## Aufgabe 1
Zähle, wie viele der Zeilen unten die Zeichenkette „dropdown“ enthalten, wobei Groß- und Kleinschreibung zählt. Gib nur die Zahl an.
***** Lesetext *****
Dabei zerrt er immer wie wild an seinem T-Shirt und zeigt jedem das Gentoo-Logo! Das T-Shirt muss ich ihm jedesmal fast vom Leib reissen wenn ich es waschen will, freiwillig gibt er es schon gar nicht mehr her!

Seht ihr denn nicht: GENTOO ZERSTÖRT LEBEN!!!

Ich weiß nicht mehr weiter, bitte gebt mir doch ein paar Tipps wie ich ihn von diesem verteufelten Gentoo wegbekomme. 

Warum benutzt ihr denn nicht Knoppix oder so, was sich in 20 Minuten instalieren lässt?

Bitte habt Verständnis dafür, dass ich seien Namen hier nicht nennen kann, soviel ich weiß ist er hier, unter seinesgleichen , ein respektiertes Mitglied und ich glaube er würde mir den Kopf abreißen, wenn er wüsste dass ich das geschrieben habe! Aber ich bin psychisch total am Ende und nur noch am heulen. Ich will ihn doch nicht verlieren!
***** Daten zur Übung *****
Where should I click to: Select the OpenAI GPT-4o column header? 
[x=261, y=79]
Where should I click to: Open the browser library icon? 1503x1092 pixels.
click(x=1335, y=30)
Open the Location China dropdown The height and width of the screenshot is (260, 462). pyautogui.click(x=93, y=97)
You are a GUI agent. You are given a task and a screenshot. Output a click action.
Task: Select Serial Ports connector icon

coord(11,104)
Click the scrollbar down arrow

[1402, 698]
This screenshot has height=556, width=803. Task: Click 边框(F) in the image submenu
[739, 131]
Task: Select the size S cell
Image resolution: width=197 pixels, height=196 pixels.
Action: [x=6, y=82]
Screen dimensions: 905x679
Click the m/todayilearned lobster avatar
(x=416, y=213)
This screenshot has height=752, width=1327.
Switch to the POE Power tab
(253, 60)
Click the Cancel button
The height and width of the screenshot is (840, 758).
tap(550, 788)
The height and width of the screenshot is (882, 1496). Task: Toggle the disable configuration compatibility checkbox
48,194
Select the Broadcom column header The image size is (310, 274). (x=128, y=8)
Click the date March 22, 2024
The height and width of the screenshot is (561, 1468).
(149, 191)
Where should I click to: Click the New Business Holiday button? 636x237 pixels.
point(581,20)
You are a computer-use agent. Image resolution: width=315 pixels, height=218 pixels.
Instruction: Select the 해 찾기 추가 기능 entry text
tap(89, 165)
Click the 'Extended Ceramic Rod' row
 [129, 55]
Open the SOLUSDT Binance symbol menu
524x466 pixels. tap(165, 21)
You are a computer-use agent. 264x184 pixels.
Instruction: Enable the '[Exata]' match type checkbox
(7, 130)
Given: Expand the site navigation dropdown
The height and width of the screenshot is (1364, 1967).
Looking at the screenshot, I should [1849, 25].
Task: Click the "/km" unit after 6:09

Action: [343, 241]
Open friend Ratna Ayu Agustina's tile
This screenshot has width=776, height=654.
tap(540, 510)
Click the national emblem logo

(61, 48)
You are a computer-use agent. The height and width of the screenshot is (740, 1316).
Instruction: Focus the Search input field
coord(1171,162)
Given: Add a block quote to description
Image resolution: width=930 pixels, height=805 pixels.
*****
## Aufgabe 2
Fasse den Absatz im Lesetext, der mit „Bitte habt Verständnis dafür“ beginnt, als kurze Liste zusammen und behalte seine wesentlichen Angaben bei.

## Vollständige Antwort 1
2

## Vollständige Antwort 2
- Der Name des Mannes wird nicht genannt, und dafür wird um Verständnis gebeten.
- Er gilt hier unter seinesgleichen wohl als respektiertes Mitglied.
- Wüsste er von dem Beitrag, würde er der schreibenden Person vermutlich „den Kopf abreißen“.
- Die schreibende Person ist psychisch völlig am Ende und weint nur noch.
- Sie will ihn nicht verlieren.